(Instructions for the task): Below are some records; output exactly the lines from the line with "Task: Tap the Android recent apps button" to the line with "Click the Twitter", both ends kept, and nothing more.

*** Opening of Data for review ***

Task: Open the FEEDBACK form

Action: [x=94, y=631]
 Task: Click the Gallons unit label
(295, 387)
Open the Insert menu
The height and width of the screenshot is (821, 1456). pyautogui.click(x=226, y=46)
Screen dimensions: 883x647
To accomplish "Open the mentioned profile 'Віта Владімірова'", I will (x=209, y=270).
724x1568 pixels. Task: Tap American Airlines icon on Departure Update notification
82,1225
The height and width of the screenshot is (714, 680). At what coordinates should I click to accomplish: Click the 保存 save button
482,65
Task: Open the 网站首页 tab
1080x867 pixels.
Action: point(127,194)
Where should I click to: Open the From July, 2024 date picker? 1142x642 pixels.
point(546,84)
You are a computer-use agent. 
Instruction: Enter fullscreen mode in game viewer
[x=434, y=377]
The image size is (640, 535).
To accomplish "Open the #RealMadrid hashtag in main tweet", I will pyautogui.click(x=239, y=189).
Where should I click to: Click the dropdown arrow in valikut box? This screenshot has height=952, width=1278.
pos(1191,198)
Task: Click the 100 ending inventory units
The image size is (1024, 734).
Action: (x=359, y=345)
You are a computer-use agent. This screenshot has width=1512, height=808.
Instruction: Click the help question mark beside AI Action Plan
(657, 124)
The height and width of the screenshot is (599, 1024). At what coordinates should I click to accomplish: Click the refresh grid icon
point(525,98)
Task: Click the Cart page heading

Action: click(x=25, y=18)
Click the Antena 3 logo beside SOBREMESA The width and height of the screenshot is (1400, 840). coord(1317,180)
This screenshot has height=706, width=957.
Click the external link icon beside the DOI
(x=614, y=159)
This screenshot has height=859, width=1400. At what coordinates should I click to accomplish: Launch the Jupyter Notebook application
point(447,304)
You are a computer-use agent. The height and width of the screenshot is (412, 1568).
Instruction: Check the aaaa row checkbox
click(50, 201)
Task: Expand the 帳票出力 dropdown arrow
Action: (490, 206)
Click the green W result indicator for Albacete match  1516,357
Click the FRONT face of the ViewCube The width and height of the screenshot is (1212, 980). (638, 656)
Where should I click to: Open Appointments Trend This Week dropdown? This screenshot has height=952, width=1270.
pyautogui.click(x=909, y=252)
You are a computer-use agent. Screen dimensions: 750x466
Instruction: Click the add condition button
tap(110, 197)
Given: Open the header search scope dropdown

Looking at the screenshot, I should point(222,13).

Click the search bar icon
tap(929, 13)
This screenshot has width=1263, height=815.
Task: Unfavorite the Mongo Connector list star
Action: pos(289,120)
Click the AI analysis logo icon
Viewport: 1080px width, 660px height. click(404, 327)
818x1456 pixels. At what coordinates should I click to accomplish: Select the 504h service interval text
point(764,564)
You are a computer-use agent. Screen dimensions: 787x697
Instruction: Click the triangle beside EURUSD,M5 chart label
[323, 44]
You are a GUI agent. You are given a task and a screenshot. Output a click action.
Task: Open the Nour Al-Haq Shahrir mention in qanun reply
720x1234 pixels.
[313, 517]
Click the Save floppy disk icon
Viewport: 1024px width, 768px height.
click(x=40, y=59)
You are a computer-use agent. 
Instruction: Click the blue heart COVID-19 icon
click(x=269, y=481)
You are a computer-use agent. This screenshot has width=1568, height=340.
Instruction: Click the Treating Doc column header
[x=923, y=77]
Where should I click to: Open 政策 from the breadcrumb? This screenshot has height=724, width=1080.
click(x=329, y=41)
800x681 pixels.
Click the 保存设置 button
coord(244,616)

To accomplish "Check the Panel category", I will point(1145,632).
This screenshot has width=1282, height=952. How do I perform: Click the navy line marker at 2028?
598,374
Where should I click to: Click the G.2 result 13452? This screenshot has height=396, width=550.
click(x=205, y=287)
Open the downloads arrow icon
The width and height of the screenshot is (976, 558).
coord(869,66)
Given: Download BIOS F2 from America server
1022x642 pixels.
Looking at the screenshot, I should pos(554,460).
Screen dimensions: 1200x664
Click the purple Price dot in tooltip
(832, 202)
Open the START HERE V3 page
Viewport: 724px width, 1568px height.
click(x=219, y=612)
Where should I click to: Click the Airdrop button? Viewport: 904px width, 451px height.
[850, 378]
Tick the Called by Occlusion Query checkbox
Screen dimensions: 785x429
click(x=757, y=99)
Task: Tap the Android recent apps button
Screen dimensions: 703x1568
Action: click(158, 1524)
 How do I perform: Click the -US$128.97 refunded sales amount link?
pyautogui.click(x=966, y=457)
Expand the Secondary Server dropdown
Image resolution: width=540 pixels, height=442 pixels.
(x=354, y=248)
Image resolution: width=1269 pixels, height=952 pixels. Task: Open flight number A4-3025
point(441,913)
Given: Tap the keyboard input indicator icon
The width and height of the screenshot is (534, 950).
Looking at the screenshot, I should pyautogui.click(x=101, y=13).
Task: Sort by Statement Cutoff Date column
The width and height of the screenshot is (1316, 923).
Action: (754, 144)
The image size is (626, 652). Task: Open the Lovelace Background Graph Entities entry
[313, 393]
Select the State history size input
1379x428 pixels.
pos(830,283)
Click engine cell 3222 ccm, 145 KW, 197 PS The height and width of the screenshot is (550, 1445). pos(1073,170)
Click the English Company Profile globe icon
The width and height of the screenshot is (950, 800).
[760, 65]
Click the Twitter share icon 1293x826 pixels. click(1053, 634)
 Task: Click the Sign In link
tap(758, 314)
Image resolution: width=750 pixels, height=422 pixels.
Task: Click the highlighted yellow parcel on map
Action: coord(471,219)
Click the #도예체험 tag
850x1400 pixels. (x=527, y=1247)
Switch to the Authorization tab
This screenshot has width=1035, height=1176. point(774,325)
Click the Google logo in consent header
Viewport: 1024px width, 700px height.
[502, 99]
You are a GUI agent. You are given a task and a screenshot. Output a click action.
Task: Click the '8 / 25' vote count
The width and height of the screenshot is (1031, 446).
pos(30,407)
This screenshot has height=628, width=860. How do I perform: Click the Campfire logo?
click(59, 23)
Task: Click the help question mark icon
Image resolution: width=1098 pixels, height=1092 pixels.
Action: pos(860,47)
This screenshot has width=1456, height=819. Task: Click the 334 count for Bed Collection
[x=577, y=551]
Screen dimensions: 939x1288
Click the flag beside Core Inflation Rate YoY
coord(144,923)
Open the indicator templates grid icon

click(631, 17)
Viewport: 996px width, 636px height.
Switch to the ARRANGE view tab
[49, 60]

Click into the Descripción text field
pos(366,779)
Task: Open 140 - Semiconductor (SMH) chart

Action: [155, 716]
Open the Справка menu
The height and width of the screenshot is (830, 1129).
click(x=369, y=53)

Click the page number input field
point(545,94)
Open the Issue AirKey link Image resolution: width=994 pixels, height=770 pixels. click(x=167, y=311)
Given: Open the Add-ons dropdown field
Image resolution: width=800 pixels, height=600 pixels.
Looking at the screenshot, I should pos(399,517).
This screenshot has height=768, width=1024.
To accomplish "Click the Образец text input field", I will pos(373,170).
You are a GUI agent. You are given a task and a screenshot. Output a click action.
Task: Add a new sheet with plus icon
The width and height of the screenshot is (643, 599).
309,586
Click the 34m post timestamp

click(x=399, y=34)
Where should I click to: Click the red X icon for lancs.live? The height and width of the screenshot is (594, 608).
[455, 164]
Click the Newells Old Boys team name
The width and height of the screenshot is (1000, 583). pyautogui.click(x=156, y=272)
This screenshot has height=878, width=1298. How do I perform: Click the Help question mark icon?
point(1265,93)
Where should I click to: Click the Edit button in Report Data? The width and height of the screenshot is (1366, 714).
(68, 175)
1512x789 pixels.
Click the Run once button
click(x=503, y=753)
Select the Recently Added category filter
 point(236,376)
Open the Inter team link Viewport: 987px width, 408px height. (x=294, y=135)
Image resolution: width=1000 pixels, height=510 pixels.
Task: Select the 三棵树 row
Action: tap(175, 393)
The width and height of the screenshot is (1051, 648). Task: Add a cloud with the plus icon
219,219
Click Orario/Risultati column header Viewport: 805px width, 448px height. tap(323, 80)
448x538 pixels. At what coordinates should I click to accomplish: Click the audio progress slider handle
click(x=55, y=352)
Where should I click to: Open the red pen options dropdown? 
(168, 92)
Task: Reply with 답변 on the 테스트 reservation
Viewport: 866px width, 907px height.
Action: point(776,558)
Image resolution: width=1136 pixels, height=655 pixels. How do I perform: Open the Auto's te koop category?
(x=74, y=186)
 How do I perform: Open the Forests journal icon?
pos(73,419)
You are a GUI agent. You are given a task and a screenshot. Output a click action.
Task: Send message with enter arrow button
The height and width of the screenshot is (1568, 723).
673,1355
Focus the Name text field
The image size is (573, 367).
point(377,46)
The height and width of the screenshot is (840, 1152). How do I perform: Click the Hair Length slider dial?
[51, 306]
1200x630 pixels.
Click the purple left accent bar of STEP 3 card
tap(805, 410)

*** Close of Data for review ***

(Answer below):
Task: Tap the Android recent apps button
Screen dimensions: 703x1568
Action: click(158, 1524)
 How do I perform: Click the -US$128.97 refunded sales amount link?
pyautogui.click(x=966, y=457)
Expand the Secondary Server dropdown
Image resolution: width=540 pixels, height=442 pixels.
(x=354, y=248)
Image resolution: width=1269 pixels, height=952 pixels. Task: Open flight number A4-3025
point(441,913)
Given: Tap the keyboard input indicator icon
The width and height of the screenshot is (534, 950).
Looking at the screenshot, I should pyautogui.click(x=101, y=13).
Task: Sort by Statement Cutoff Date column
The width and height of the screenshot is (1316, 923).
Action: (754, 144)
The image size is (626, 652). Task: Open the Lovelace Background Graph Entities entry
[313, 393]
Select the State history size input
1379x428 pixels.
pos(830,283)
Click engine cell 3222 ccm, 145 KW, 197 PS The height and width of the screenshot is (550, 1445). pos(1073,170)
Click the English Company Profile globe icon
The width and height of the screenshot is (950, 800).
[760, 65]
Click the Twitter share icon 1293x826 pixels. click(1053, 634)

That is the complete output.